Electoral reforms an administrative, not parliamentary issue, says Chamisa

Spread This News

By Staff Reporter

THE electoral reforms being demanded by the MDC Alliance are not parliamentary but purely administrative issues which require political will by the government, a coalition principal has said.

Addressing thousands of party supporters at an Africa Unity Square protest demanding electoral reforms, MDC-T leader Nelson, Chamisa said Zanu PF, which has a two-thirds majority in parliament, had rushed an electoral law review with piecemeal changes.

Chamisa said elections would not be held on July 30 if the ten demands the alliance presented to the Zimbabwe Electoral Commission (ZEC) were not met.

He added that Mnangagwa was aware that he would lose a free and fair election, even in former Zanu PF strongholds.

“We have already won the election and Mnangagwa knows that we will beat him in free and fair election, especially in rural areas because people have now awoken.

“We know there is a baboon which wants to reap where it did not sow.

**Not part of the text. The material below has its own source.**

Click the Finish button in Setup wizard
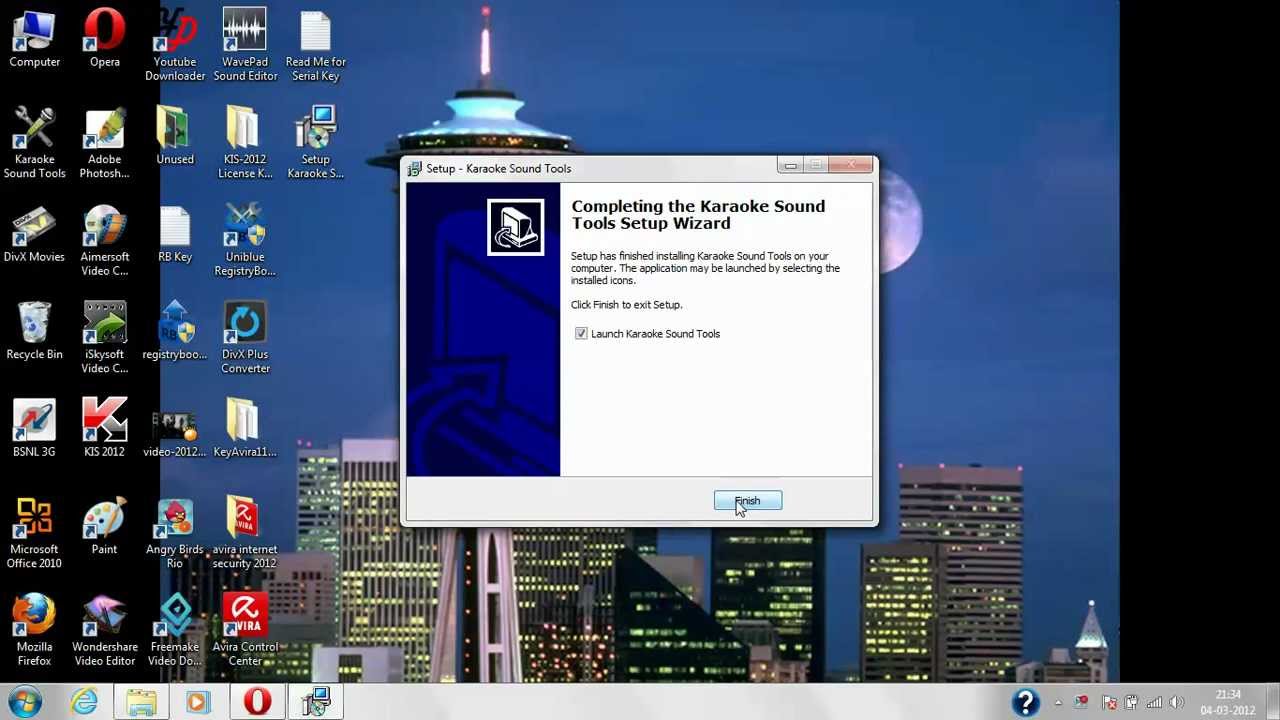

We are setting a trap for the baboon; we want reforms now because they are not parliamentary but administrative and require political will to resolve such issues.”

He said the MDC Alliance would keep the pressure on the Mnangagwa administration to institute reforms before July 30, adding the grouping of opposition political parties would soon be calling for another demonstration.

Among other things, the Alliance is demanding an independent audit of the voters roll to ensure there are no ghost voters.

“We also said we should audit the 5.2 million people who registered to vote to see if they are genuine people and not ghosts,” said Chamisa.

“We need an independent audit of the BVR registration and if I lose fairly, I should be able to congratulate the winner; but I know that I can’t congratulate myself so Mnangagwa must congratulate me.”

The MDC Alliance presidential candidate said all political parties should know who would be printing the ballot paper, where it would be printed and how it would be printed.

Other demands include withdrawal of soldiers from villages, free access to public media and the re-composition of the ZEC secretariat.